Seat Belts, Helmets, Daisy Dukes and Personal Freedom

Generally, I don’t worry about my freedom and liberties. I trust and love my country. But there are times reality forces me to pay attention. Right now I’m really bugged about seat belts. I did get a no seat belt ticket a month ago and I started thinking.

Here’s my question, why is it ok for me scream down the highway on a Ninja at 120 miles an hour wearing Daisy Dukes, a tank top and flip flops, with my head bumping like a coconut bobble-head, naked and unprotected? If I got hit by a truck while riding  my Ninja without a helmet my skull would split like a watermelon on the curb. This scenario is just fine with law enforcement.

But, if I’m driving 25 miles an hour and I’m completely engulfed and cocooned by my 5,000 pound Hummer with cushy leather seats and  four different air bags, I better have my seat belt on or I’ll get pulled over and written up. This just doesn’t make sense.

Unless….our society doesn’t really like motorcycle riders and wants to eliminate them completely. No, that can’t be it, I’m just making stuff up now.

The truth is, if I choose not to wear my seat belt or helmet I’m not endangering anyone but myself.  If I’m willing to have my head cracked like a honey dew melon, that’s my own stupid decision.

I understand laws that protect other people from my idiocy.  I should not be allowed to drive around with my kids in the trunk or in the bed of my truck because they might get hurt. I should not be allowed to drive with my feet on the steering wheel or while smoking crack, both might cause me to kill someone else.
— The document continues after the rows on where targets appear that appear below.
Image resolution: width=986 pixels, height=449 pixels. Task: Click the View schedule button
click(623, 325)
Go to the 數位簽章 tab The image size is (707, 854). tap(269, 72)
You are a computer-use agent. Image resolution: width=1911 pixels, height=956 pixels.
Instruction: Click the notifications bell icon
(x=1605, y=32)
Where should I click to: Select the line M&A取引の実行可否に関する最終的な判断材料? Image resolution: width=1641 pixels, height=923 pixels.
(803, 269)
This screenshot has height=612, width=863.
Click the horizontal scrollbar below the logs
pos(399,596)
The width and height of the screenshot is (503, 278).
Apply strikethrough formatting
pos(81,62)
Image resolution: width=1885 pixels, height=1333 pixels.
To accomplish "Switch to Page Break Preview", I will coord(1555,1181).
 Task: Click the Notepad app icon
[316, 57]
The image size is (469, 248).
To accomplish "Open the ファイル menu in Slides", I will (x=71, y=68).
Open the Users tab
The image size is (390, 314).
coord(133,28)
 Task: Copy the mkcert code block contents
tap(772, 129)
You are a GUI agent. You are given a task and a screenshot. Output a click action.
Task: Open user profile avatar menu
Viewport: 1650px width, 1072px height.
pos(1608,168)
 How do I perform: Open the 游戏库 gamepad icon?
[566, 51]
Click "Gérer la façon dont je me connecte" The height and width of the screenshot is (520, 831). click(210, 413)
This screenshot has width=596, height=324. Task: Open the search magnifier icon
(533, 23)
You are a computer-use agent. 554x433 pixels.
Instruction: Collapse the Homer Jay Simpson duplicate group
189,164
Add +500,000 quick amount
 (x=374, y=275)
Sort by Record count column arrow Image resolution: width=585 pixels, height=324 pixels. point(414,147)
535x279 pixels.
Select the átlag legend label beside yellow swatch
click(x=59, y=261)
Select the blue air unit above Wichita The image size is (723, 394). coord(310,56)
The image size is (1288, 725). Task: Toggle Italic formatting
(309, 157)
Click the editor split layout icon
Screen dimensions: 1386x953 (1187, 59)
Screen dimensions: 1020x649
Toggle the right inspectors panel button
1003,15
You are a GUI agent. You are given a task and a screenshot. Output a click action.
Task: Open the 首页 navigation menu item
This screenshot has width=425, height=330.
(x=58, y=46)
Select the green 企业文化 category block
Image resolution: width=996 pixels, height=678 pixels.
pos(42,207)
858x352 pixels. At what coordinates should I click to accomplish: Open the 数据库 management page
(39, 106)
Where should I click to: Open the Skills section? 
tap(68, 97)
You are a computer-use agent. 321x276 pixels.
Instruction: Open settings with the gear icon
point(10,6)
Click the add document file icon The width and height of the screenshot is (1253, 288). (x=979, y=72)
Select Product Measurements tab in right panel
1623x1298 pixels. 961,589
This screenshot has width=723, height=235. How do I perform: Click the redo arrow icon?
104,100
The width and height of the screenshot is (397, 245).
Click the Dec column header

So those laws make perfect sense. But when I decide to drive without my seat belt, I’m only endangering my self and as an American, my right  to act like a moron and make super stupid decisions, is protected.

We must cherish and protect our freedom, even from those who mean well and want to keep us from harm.

PS I want you to believe I’m a middle-aged white woman in Arkansas who rides a Ninja in my Daisy Dukes and has a massive, gas sucking, Hummer. Yeah…that’s me! It’s possible and that’s why I love this country.